In their original analyses, Bondi, Hoyle and Lyttleton made many simplifications. Despite these, the broad picture they present seems to be correct. Numerical studies have been made of the purely hydrodynamic problem, and of cases where extra physical processes are relevant. Bondi-Hoyle-Lyttleton accretion has also been used to explain phenomena in a variety of astronomical contexts.
Of course, the original Bondi-Hoyle-Lyttleton results cannot be applied without some thought. Numerical studies have shown that the flow pattern is more complicated than that originally envisaged. Meanwhile, real systems are always more complicated than theoretical ones. Bondi-Hoyle-Lyttleton accretion should be regarded as a reference model - it is unlikely to explain any system in detail, but it can serve as a useful basis for classifying behaviours. It can be applied as a test model on systems of all scales - from binary stars up to galaxies in clusters.
There are many future avenues for research. As well as improving simulations of accretion in binaries, studies need to be made on Bondi-Hoyle-Lyttleton accretion for flows where the accretor is orders of magnitude smaller than the accretion radius. Previous numerical work has hinted at lurking instabilities, but sufficient computing resources have yet to be brought to bear. Extra physical processes are also candidates for inclusion, especially radiative feedback. Radiative feedback is likely to be relevant in the context of both X-ray binaries and star formation simulations, and could alter the flow pattern significantly. On the observational side, better observations of systems previously modelled with a simple Bondi-Hoyle-Lyttleton analysis will show deviations, which can then be used to enhance our understanding of them.
Time has not eroded the usefulness of the Bondi-Hoyle-Lyttleton accretion geometry. It provides a simple framework for examining and refining theory and observation.
I am indebted to my supervisor, Cathie Clarke, for her help and patience throughout my PhD. This work was completed while I was at Stockholm Observatory, funded by the EU-RTN Planets (HPRN-CT-2002-00308).
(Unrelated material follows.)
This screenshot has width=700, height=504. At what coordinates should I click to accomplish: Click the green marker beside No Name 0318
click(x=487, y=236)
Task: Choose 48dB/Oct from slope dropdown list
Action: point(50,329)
Matthew Bate and Jim Pringle both gave useful pointers to references for this article. The derivation in section 2.3 is based on that given by Douglas Gough in his lectures on Fluid Dynamics. Gerry Gilmore read an early draft of this article, and made a number of helpful suggestions. Finally, I am also grateful to the referees, for drawing further issues and work in the area to my attention.